> SET TASK: Copy out every row below word for word, but leave the pictures out of your answer.

> RECORDS TO USE:
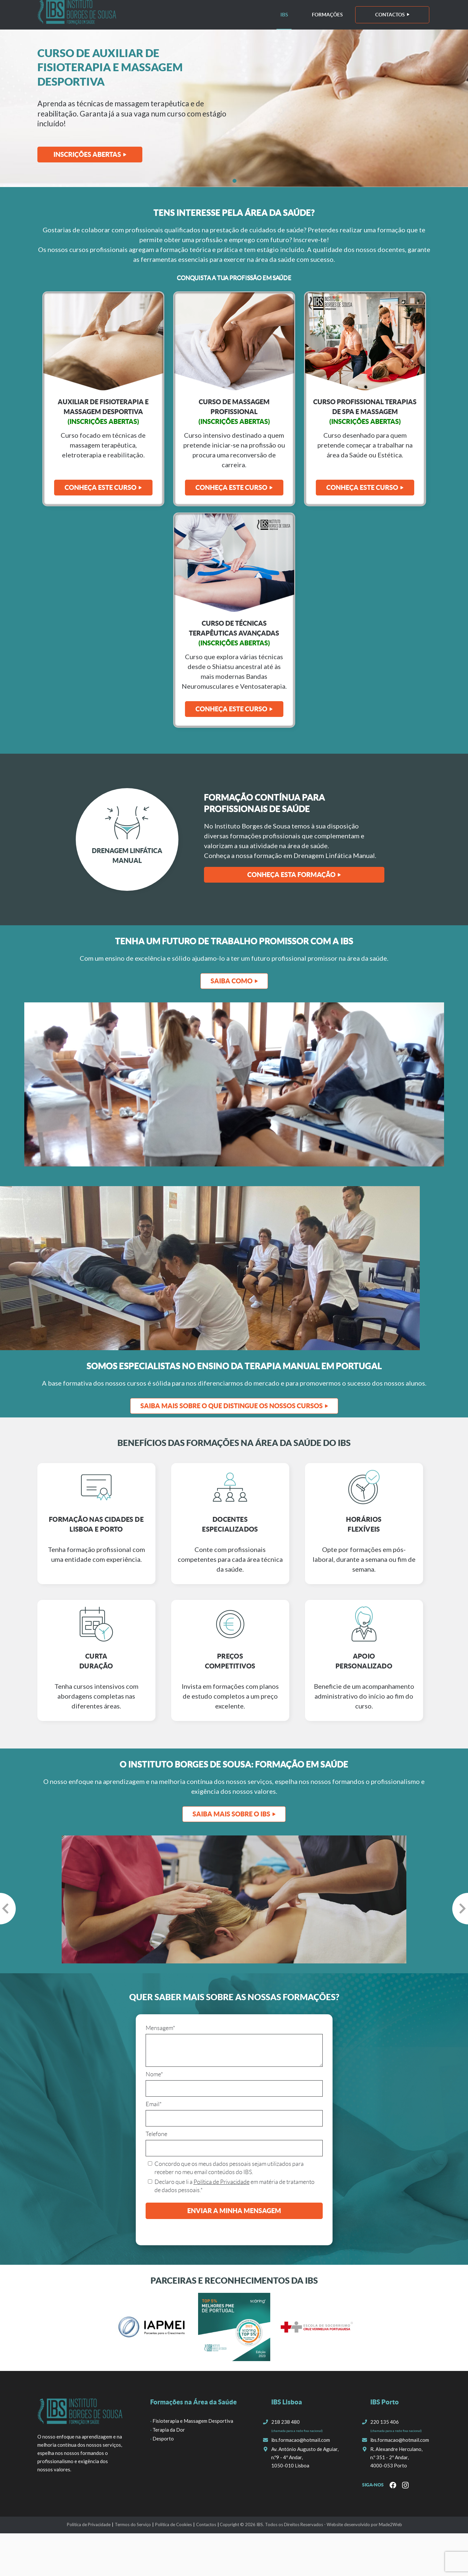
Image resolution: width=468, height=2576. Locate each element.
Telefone (156, 2134)
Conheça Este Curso (231, 487)
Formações (327, 14)
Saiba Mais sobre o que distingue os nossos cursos (231, 1406)
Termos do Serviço (133, 2524)
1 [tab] (234, 180)
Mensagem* (160, 2028)
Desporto (163, 2438)
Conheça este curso (100, 487)
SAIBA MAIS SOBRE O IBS (231, 1814)
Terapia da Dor (169, 2430)
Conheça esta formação (291, 874)
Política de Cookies (173, 2524)
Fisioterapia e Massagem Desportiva (193, 2421)
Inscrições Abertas (87, 154)
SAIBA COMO (232, 981)
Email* (154, 2104)
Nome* (154, 2074)
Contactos (390, 14)
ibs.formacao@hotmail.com (300, 2440)
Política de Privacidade (221, 2182)
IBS (284, 14)
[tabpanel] (234, 108)
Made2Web (390, 2524)
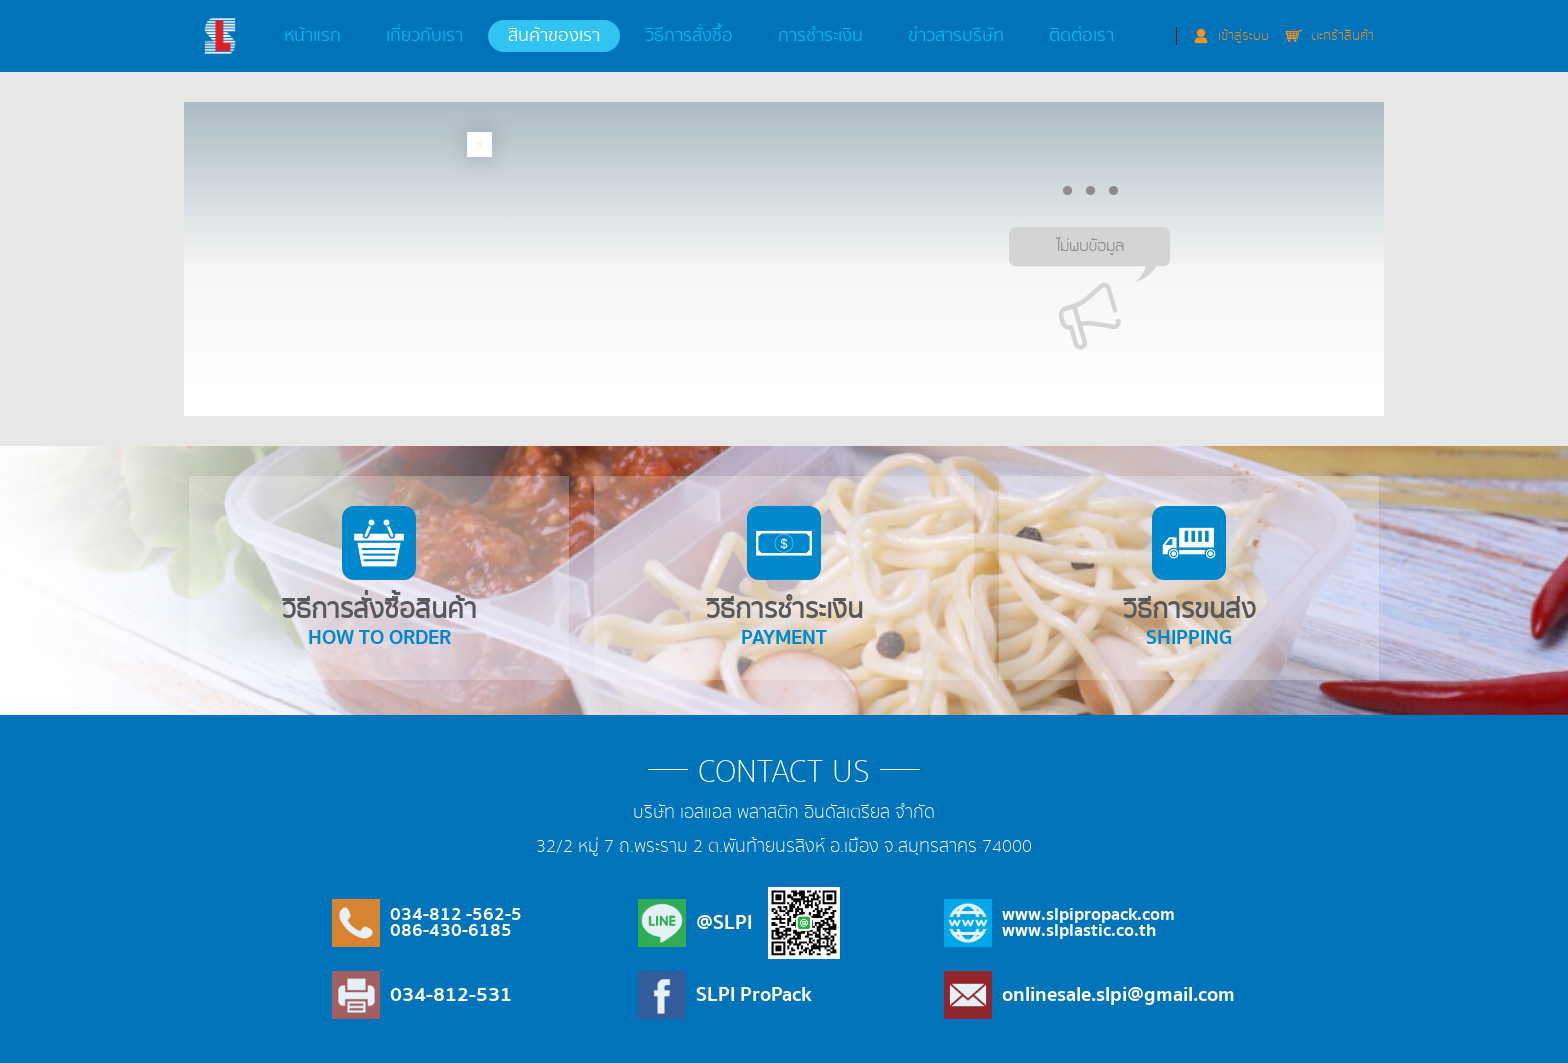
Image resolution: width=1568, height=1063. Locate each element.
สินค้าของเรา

> COMPLETED TASK:
Image resolution: width=468, height=2576. Locate each element.
Telefone (156, 2134)
Conheça Este Curso (231, 487)
Formações (327, 14)
Saiba Mais sobre o que distingue os nossos cursos (231, 1406)
Termos do Serviço (133, 2524)
1 [tab] (234, 180)
Mensagem* (160, 2028)
Desporto (163, 2438)
Conheça este curso (100, 487)
SAIBA MAIS SOBRE O IBS (231, 1814)
Terapia da Dor (169, 2430)
Conheça esta formação (291, 874)
Política de Cookies (173, 2524)
Fisioterapia e Massagem Desportiva (193, 2421)
Inscrições Abertas (87, 154)
SAIBA COMO (232, 981)
Email* (154, 2104)
Nome* (154, 2074)
Contactos (390, 14)
ibs.formacao@hotmail.com (300, 2440)
Política de Privacidade (221, 2182)
IBS (284, 14)
[tabpanel] (234, 108)
Made2Web (390, 2524)
Image resolution: width=1568, height=1063. Locate each element.
สินค้าของเรา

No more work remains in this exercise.